Science and religion have never been the best of friends, but could they have more in common than we’ve appreciated? University of Otago science communication student Evan Balkcom interviews three scientists from the university’s Psychology Department to discuss how they use science to analyse the positive effects of prayer has on the mind.
When people think of prayer they often think of its external effects, or the power it has to affect the world around us. But we rarely consider what effect it has on the internal mind and body.
Research in this field has led scientists to an ironical junction, as the act of prayer should invoke a sense of disempowerment. To ascribe power of your own life to another being would seem likely to cause one to lose power. However, the flipside shows that, in fact, the very act of ‘handing over’ power can be empowering.
In discussing this, PhD candidate David Barton weighs the scientific merits against his own strong beliefs in God. “I can’t remember ever not believing in God” he says.
David relied heavily on his faith when he was struggling with family issues during his time in the army.
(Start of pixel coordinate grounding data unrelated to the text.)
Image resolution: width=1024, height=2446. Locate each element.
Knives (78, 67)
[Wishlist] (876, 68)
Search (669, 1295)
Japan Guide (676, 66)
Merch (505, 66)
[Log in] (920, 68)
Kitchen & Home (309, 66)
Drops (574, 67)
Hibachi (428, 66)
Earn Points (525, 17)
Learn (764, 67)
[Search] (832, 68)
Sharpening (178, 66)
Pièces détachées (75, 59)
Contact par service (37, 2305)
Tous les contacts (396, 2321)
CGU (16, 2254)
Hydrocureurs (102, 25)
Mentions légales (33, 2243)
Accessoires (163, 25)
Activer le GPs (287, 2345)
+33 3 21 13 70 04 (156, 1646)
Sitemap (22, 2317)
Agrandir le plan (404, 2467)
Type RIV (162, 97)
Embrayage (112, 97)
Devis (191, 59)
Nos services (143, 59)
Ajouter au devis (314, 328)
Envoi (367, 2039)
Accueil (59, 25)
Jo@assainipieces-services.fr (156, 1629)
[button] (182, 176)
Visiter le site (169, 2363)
He says he felt empowered and reassured with his faith, and it saw him through.
“Prayer, from a psychological point of view, is tied to faith,” he says.
However, can a belief in what you cannot see enhance performance as a self-fulfilling prophecy? PhD student Victoria Alonga explores these questions in her research, which shows there are significant results in the way people behave when they think they are participating in the spiritual act of prayer.
“I’m far more interested in the psychological effects of prayer on the person doing the praying,” s \he says.
“Current scientific literature suggests that prayer helps people find meaning in life, increases optimism, increases gratitude, and makes people more likely to be forgiving,” says Victoria.
To test people’s persistence in carrying out a difficult task participants were given the same Swahili passage, but there were three variations or ‘conditions’ in how it was labelled: prayer, foreign language or meditative. After reading the passage they were given an anagram puzzle to solve, finding a word out of some jumbled letters.
“Not only did the religious and prayer condition try harder, they took longer to give up. But they also got more correct,” says Victoria. “So believing you are praying, regardless of what you are saying, clearly had an effect for the religious.”
University of Otago psychologist Jamin Halberstadt says that while there is a certain amount of disempowerment in ceding control of one’s behaviour or future to God, at the same time you are taking action by invoking God’s power. He likens this to phoning the police when there is aruckus outside that you want them to deal with, and says that there is an ironic empowerment that the individual is doing ‘something’ even though they aren’t the ones actually doing it.
Evan concludes by commenting that regardless of whether you believe in God or not, the positive internal effects of praying are measurable. The rest is a matter of faith.